If you just want to sleep until whatever happens to be the next 2AM, (might be today or tomorrow), you need an if-statement to check if the time has already passed today. And if it has, set the wake up for the next day instead.
import time
sleep_until = "02:00AM" # Sets the time to sleep until.
sleep_until = time.strftime("%m/%d/%Y " + sleep_until, time.localtime()) # Adds todays date to the string sleep_until.
now_epoch = time.time() #Current time in seconds from the epoch time.
alarm_epoch = time.mktime(time.strptime(sleep_until, "%m/%d/%Y %I:%M%p")) # Sleep_until time in seconds from the epoch time.
if now_epoch > alarm_epoch: #If we are already past the alarm time today.
alarm_epoch = alarm_epoch + 86400 # Adds a day worth of seconds to the alarm_epoch, hence setting it to next day instead.
time.sleep(alarm_epoch - now_epoch) # Sleeps until the next time the time is the set time, whether it's today or tomorrow.
What about this handy and simple solution?
from datetime import datetime
import time
pause_until = datetime.fromisoformat('2023-02-11T00:02:00') # or whatever timestamp you gonna need
time.sleep((pause_until - datetime.now()).total_seconds())
from datetime import datetime
import time, operator
time.sleep([i[0]*3600 + i[1]*60 for i in [[H, M]]][0] - [i[0]*3600 + i[1]*60 for i in [map(int, datetime.now().strftime("%H:%M").split(':'))]][0])

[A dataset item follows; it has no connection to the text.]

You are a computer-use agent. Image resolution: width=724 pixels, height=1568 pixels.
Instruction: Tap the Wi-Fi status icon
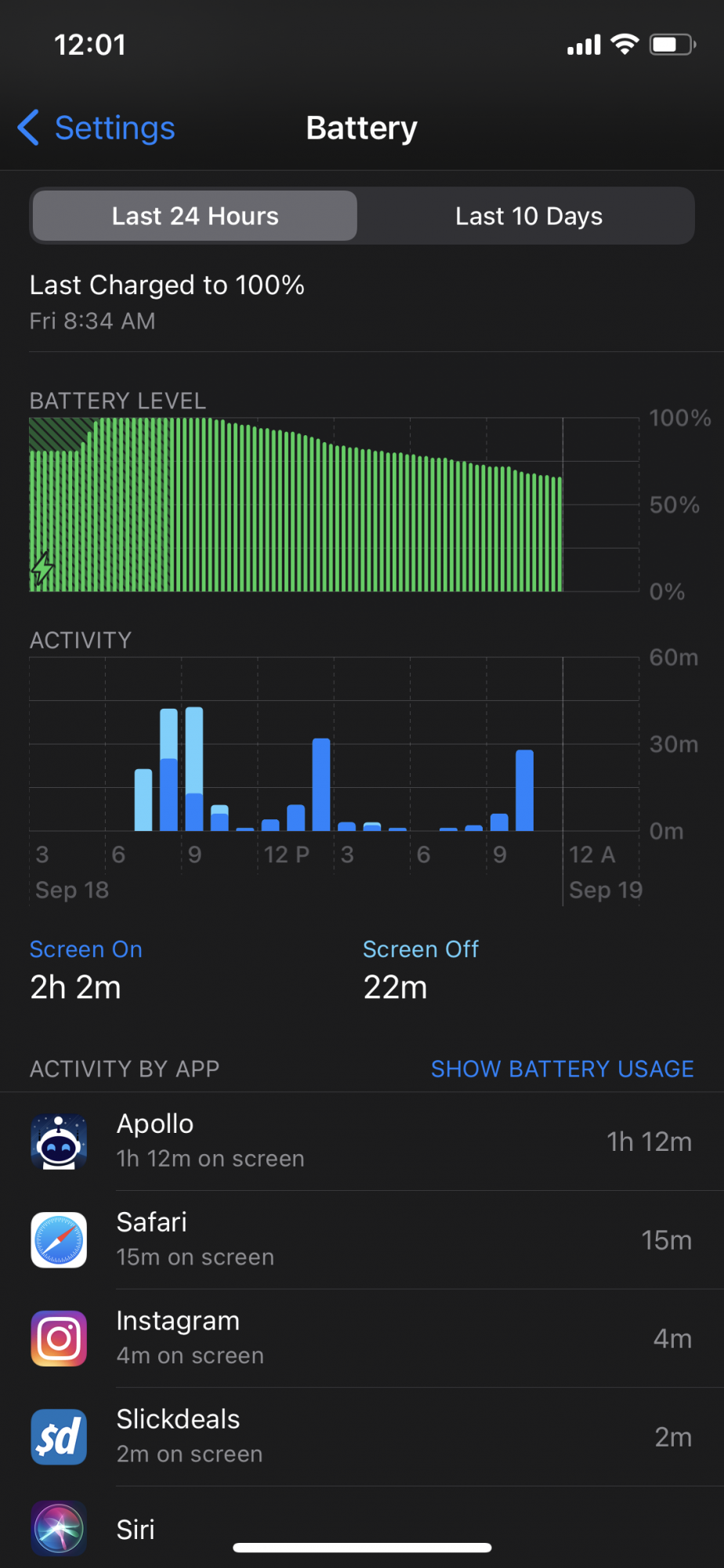(x=624, y=45)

Instead of using the wait() function, you can use a while-loop checking if the specified date has been reached yet:
if datetime.datetime.utcnow() > next_friday_10am:
# run thread or whatever action
next_friday_10am = next_friday_10am()
time.sleep(30)
def next_friday_10am():
for i in range(7):
for j in range(24):
for k in range(60):
if (datetime.datetime.utcnow() + datetime.timedelta(days=i)).weekday() == 4:
if (datetime.datetime.utcnow() + datetime.timedelta(days=i, hours=j)).hour == 8:
if (datetime.datetime.utcnow() + datetime.timedelta(days=i, hours=j, minutes=k)).minute == 0:
return datetime.datetime.utcnow() + datetime.timedelta(days=i, hours=j, minutes=k)
Still has the time-checking thread check the condition every after 30 seconds so there is more computing required than in waiting, but it's a way to make it work.